Defintely an interesting read this thread! As one of the 'evil' parents about to appeal to get my DS into a reception class and attempt to get them to accept 31, I am pretty immune to what other parents think I'm afraid I have encountered some pretty eye-opening discriminatory opinions from school-gate mums over the years and I'm amazed a few of them could verbalise them without getting a very red face!!
Our admissions rules have changed this year. Previously it was LAC priority, followed by catchment siblings, catchment, followed by non-catchment siblings, followed by others. Now siblings, inlcuding non-catchment, have jumped above catchment because of the central gvmt rule changes.

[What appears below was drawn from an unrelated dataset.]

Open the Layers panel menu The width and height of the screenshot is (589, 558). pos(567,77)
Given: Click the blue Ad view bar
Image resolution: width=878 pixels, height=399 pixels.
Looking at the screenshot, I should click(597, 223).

We live well in catchment, around 400m from school where the catchment extends around 1100m at its furthest point. I have a child currently in the school, in fact I have had one or sometimes two children in the school for the last sixteen years since 1993, but because of the school holidays this year we have a five week gap in having a child on roll, my DS4 loses his sibling priority and we have been allocated to a school 2400m away. DS4 is number 2 on the wait list and we are around 100 feet further away (our LA measures as the crow flies) than the last child admitted apparently.
My DS4 is adopted, and until 9 months ago was LAC, so if we had delayed his adoption he would have been first on the list period. Shame that in adopting him we disadvantaged him in getting in the school, but as this is unheard of, we could not have foreseen this. My son has also survived infant leukaemia and consequent treatment, but although the LEA have a 'exceptional social/emotional/medical need' exception which gives priority, apparently the only 'trauma' they can quote me as important is 'sudden death of a parent' - the fact that mine has lost ALL of his birth family is seemingly not as traumatic (such terrible ignorance on the part of local children's directorate I feel it is very important that my son is educated at the same school as his older siblings and within his local community, building lasting friendships with people from just around the corner as my older boys have done, and that he shouldn't be made to feel anymore 'different' than he already will do because of adoption etc. I just wish we'd been aware of the changes when we applied as I would have delayed his legal adoption.
My children have gone to this school because its close, in safe walking distance, and I am vehmently opposed to the driving of children to schools which are perceived to be 'better'. We bought the house 20 years ago with the proximity of a small, modern-build primary school within five minutes walk very much in mind for our then one six month old child. My two older sons pre-date the class size laws. One was in a class which briefly maxed out at 42, and the other at 38, they both got level 5 KS2 SAT's despite the big classes. The have both done fine at high school, and I suspect the bigger classes aided getting funding for the additional staff the primary school have employed. All classes have a FT TA, and the school has two retired teachers from the school who do regular weekly supply a couple of days a week each. The school is in a generally middle class area and is reasonably well achieving in KS2 SAT, usually in top 10-20% of schools in the borough - but SAT test results are usually more about demographics than anything else - i.e. middle class kids with prof/semi prof parents tend to achieve more highly than lower socio-economic groups which populate some of the lower achieving school areas - it too is not rocket science - one of the big factors in school achievement is parental support and parental value of the benefits of education.
Appealing is absolutely the right thing to do;what parent wouldn't go to the wire for what they thought was right for their child? I could point out a few schools where keeping order in a class of 15 would be much harder than managing and effectively teaching a class of 35 in this school.